Requirement: Can you write the next part of the news article about the Little Debbie peanut butter cracker recall, starting after its last sentence?

Little Debbie snack company recalls peanut butter crackers
WASHINGTON – The company that sells Little Debbie snacks announced a recall Sunday of peanut butter crackers because of a potential link to a deadly salmonella outbreak.
The voluntary recall came one day after the government advised consumers to avoid eating cookies, cakes, ice cream and other foods with peanut butter until health officials learn more about the contamination.
The announcement by McKee Foods Corp. of Collegedale, Tenn., about two kinds of Little Debbie products was another in a string of voluntary recalls following the most recent guidance by health officials.
The South Bend Chocolate Co. in Indiana said Sunday it too was recalling various candies containing peanut butter from Peanut Corp. of America.
In suburban Chicago, Ralcorp Frozen Bakery Products recalled several brands of peanut butter cookies it sells through Wal-Mart stores.
Peanut Corp. expanded its recall Sunday to all peanut butter and all peanut paste produced at its Blakely, Ga., plant since July 1.
McKee said it had not received any complaints about illnesses from people who ate any size peanut butter toasty sandwich crackers or peanut butter cheese sandwich crackers. The recall covers crackers produced on or after July 1.
Officials are focusing on peanut paste, as well as peanut butter, produced at Peanut Corp.’s Georgia facility. Its peanut butter is not sold directly to consumers but distributed to institutions and food companies. But the peanut paste, made from roasted peanuts, is an ingredient in cookies, cakes and other products that people buy in the supermarket.
So far, more than 470 people have gotten sick in 43 states, and at least 90 had to be hospitalized. At least six deaths, including one in Idaho, are being blamed on the outbreak.

Data records:

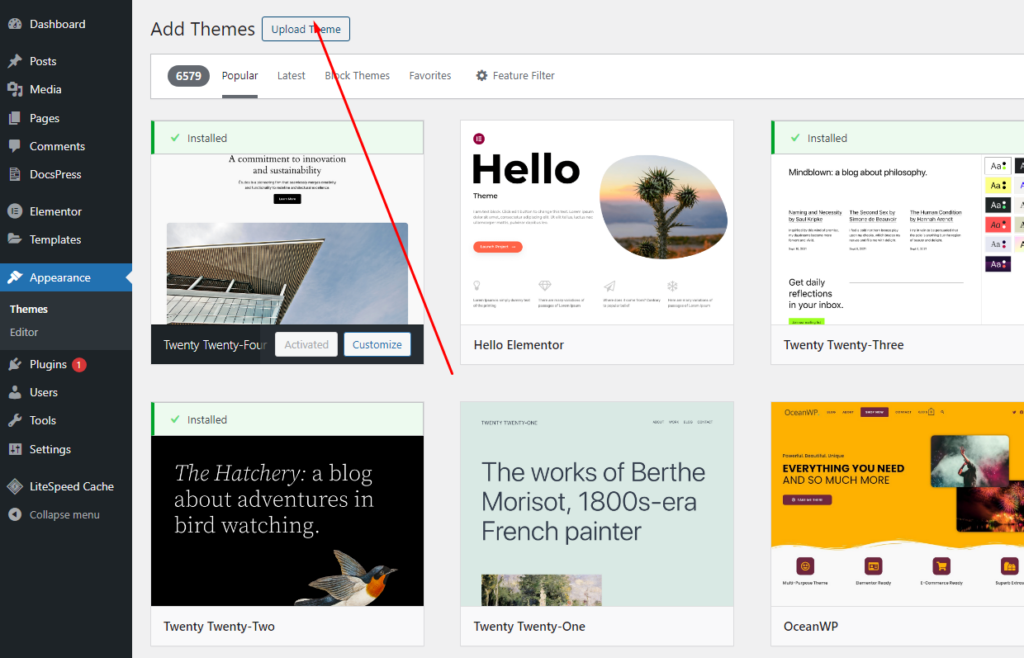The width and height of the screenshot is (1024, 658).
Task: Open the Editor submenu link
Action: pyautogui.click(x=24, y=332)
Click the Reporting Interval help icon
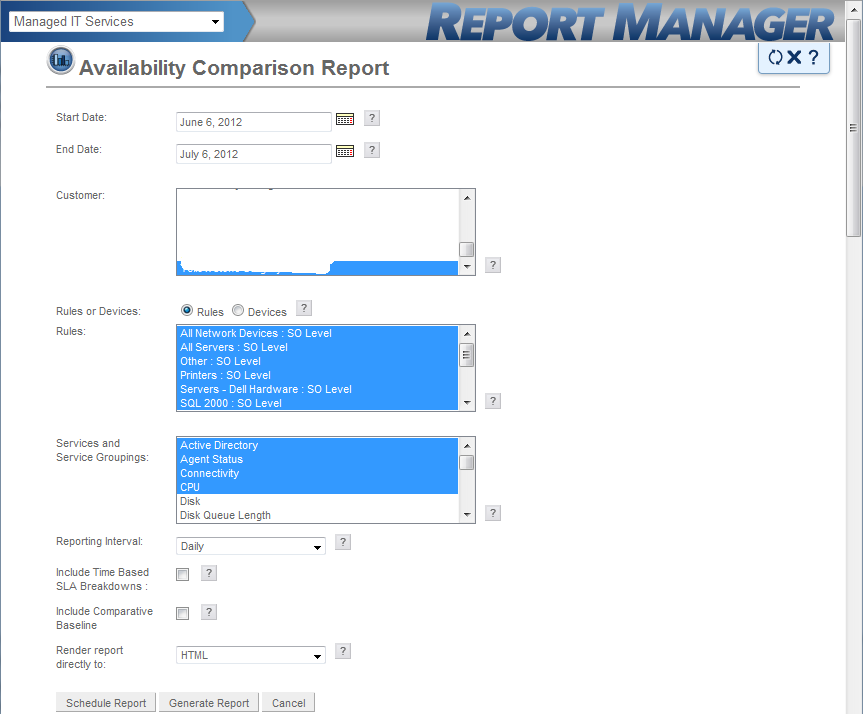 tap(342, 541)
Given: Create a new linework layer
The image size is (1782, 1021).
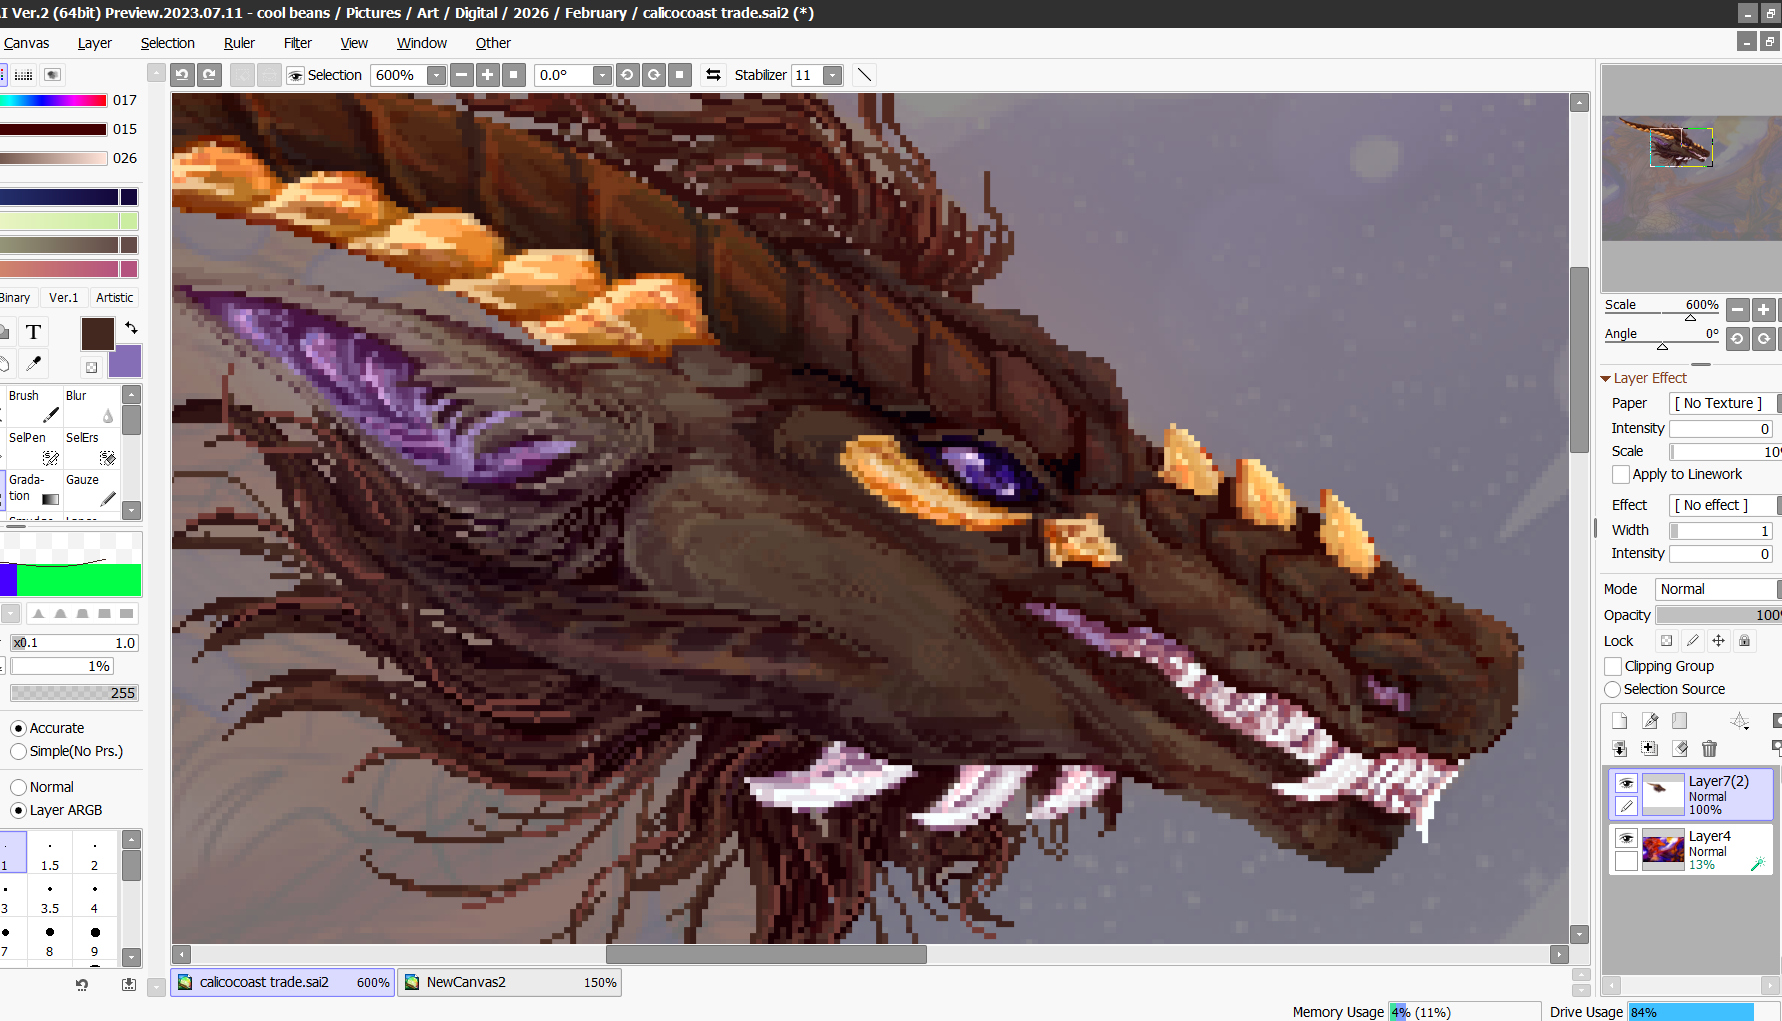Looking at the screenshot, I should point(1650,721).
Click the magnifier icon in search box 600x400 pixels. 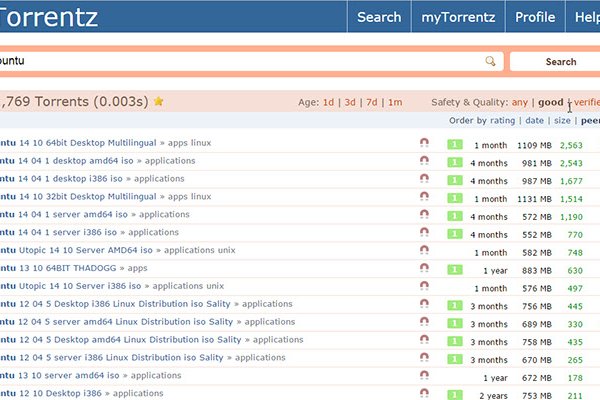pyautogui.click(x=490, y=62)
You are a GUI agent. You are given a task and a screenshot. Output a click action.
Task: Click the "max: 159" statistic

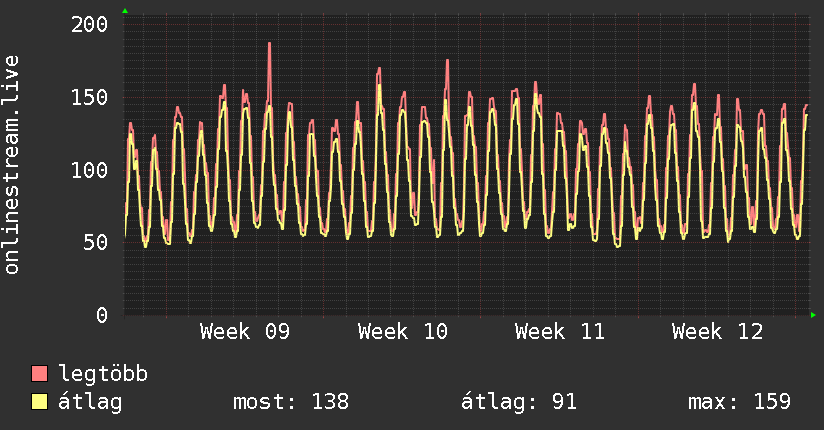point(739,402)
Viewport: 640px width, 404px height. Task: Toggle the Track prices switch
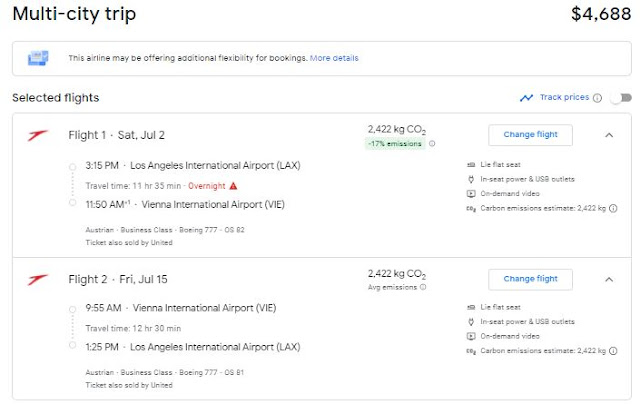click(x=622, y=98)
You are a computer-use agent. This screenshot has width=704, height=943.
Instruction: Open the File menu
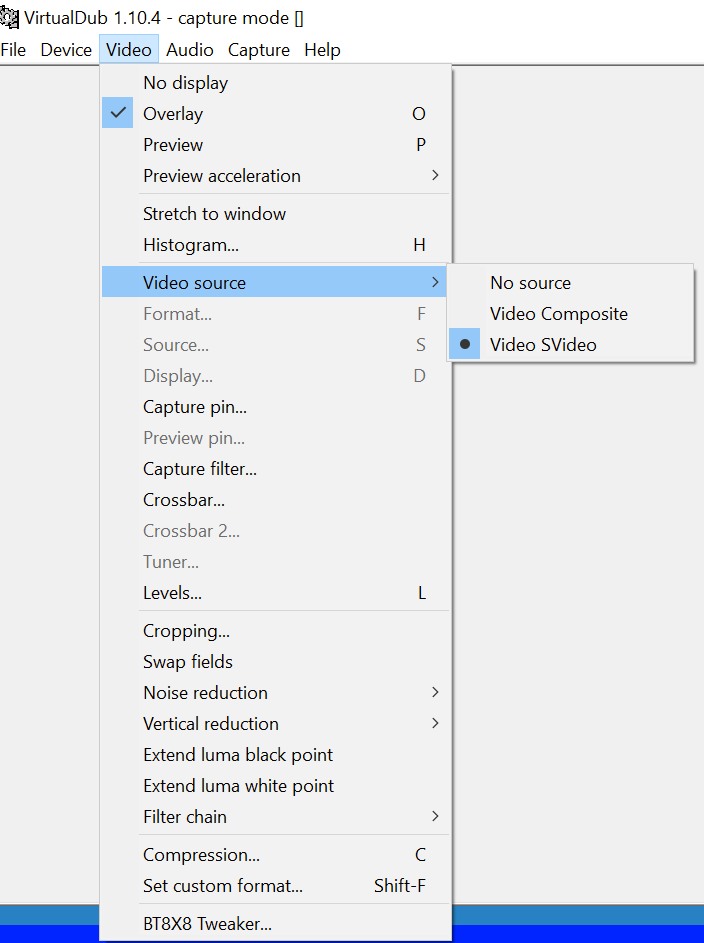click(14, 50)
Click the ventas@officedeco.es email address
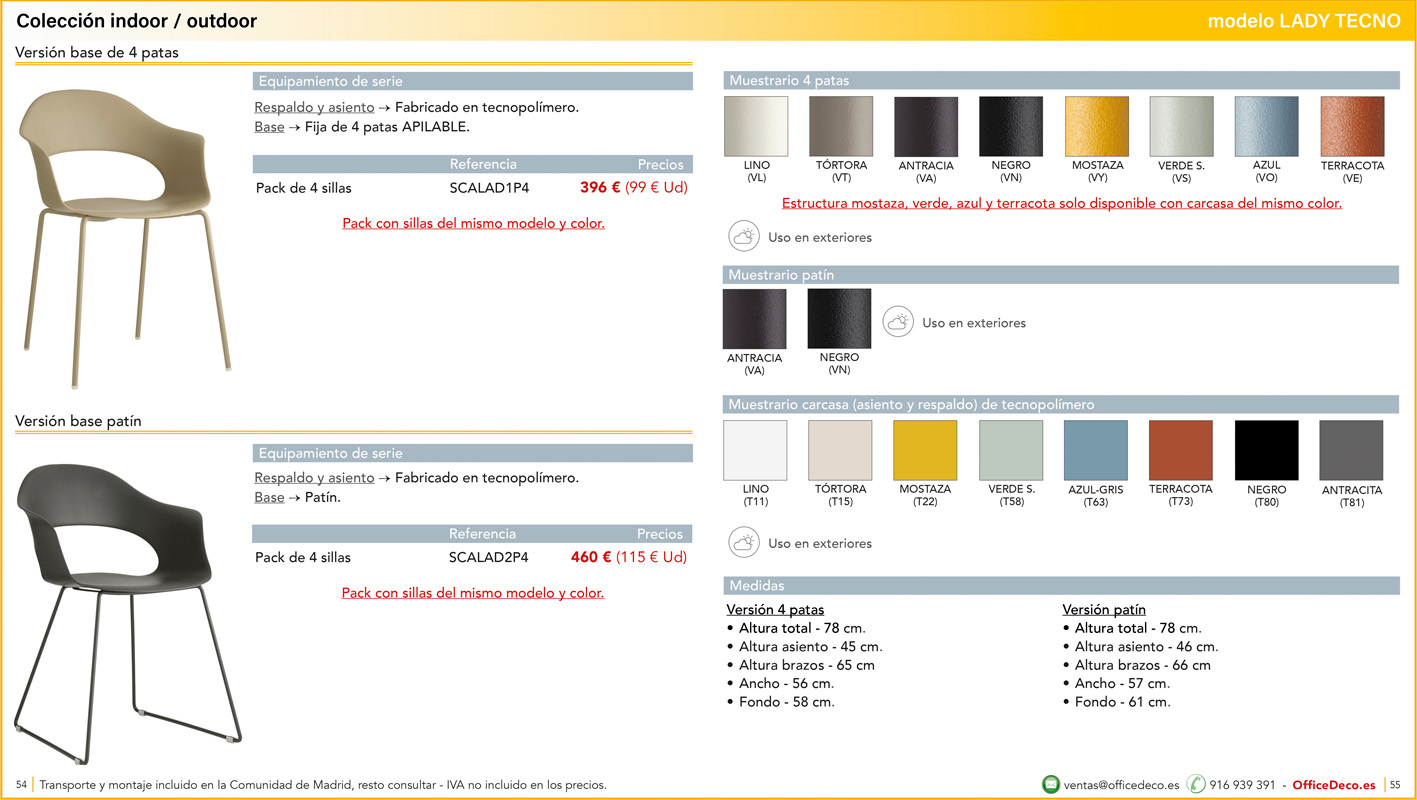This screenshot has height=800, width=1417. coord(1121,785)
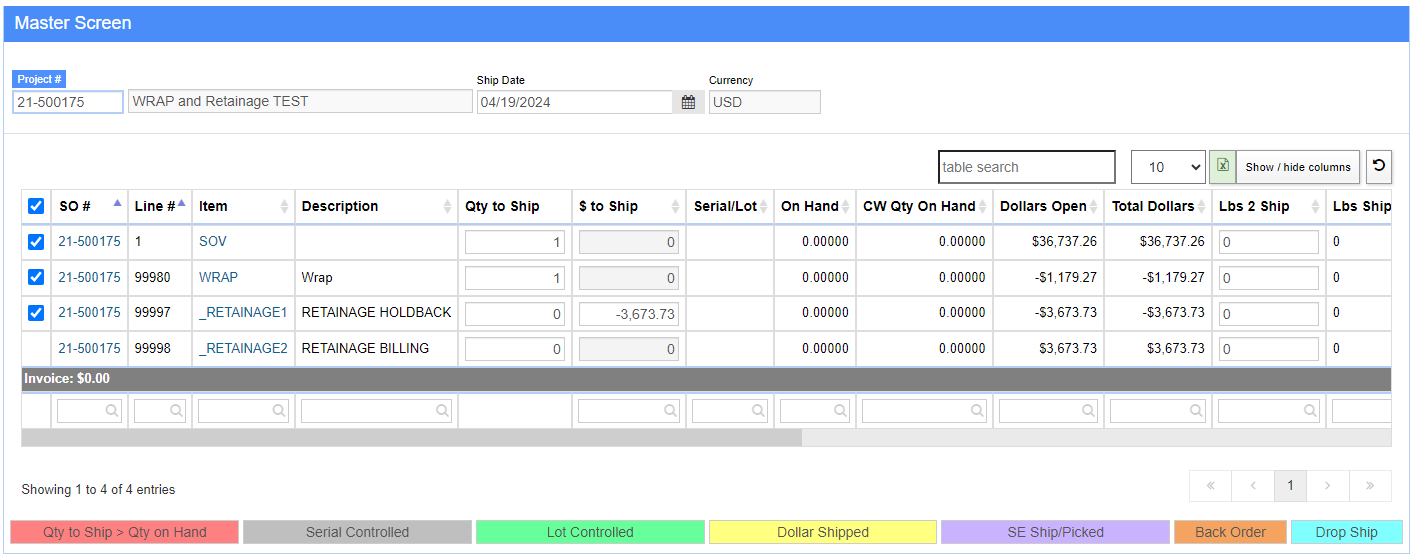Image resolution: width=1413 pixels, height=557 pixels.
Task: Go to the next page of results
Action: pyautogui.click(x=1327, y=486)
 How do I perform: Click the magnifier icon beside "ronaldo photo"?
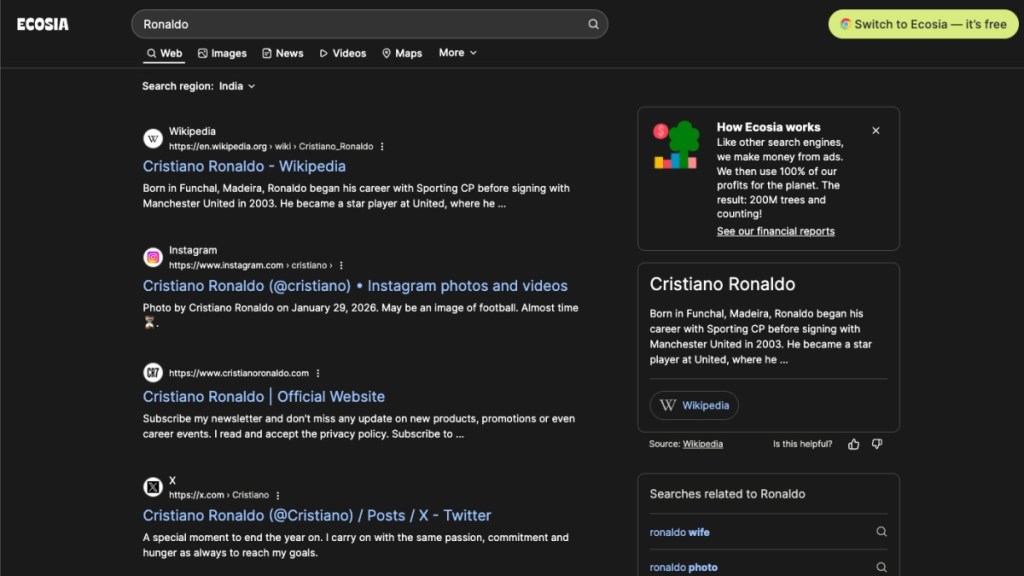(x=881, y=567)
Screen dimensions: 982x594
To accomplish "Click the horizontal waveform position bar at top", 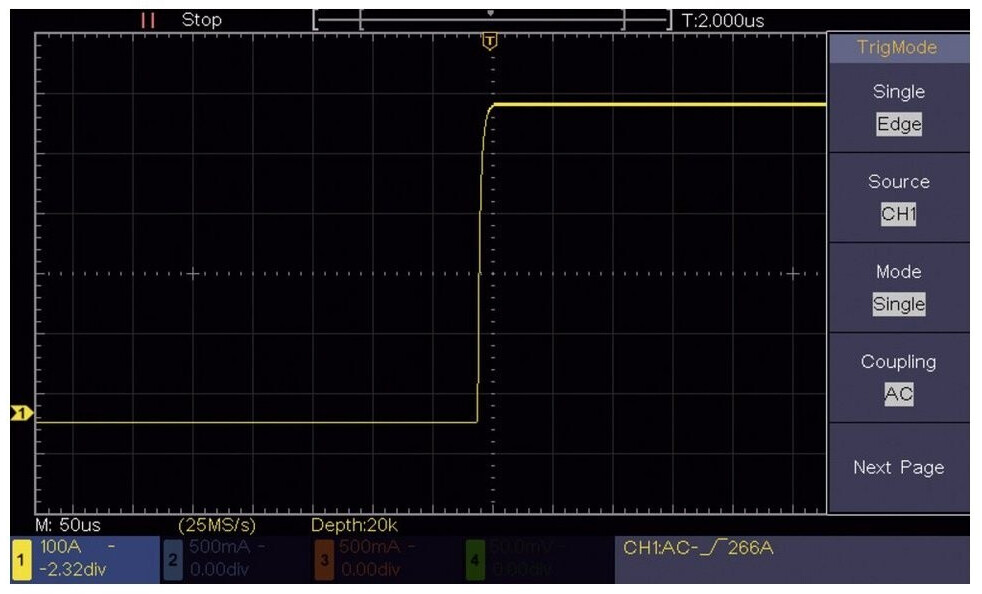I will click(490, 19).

Reply:
Salmonella is a bacteria and the most common source of food poisoning in the U.S., causing diarrhea, cramping and fever.
Also Sunday, the maker of Peter Pan peanut butter said none of its products are associated with the outbreak. Peter Pan and other peanut butter produced by ConAgra Foods Inc. were linked in 2007 to a salmonella outbreak that sickened more than 625 people in 47 states.
The company recalled all its peanut butter and eventually traced the contamination to a leaky roof and faulty sprinkler head at its Georgia plant. In a statement, ConAgra said it does not buy any ingredients from Peanut Corp.
The Kellogg Co., which listed Peanut Corp. as one of its suppliers, has recalled 16 products. McKee said Kellogg manufactured the Little Debbie crackers covered by the recall.
The Kellogg products recalled include Austin and Keebler branded peanut butter sandwich crackers, and some snack-size packs of Famous Amos peanut butter cookies and Keebler Soft Batch Homestyle peanut butter cookies.
Most peanut butter sold in jars at supermarkets appears to be safe, the Food and Drug Administration said Saturday.
Health officials are focusing on 30 companies out of a total of 85 that received peanut products from the Georgia plant.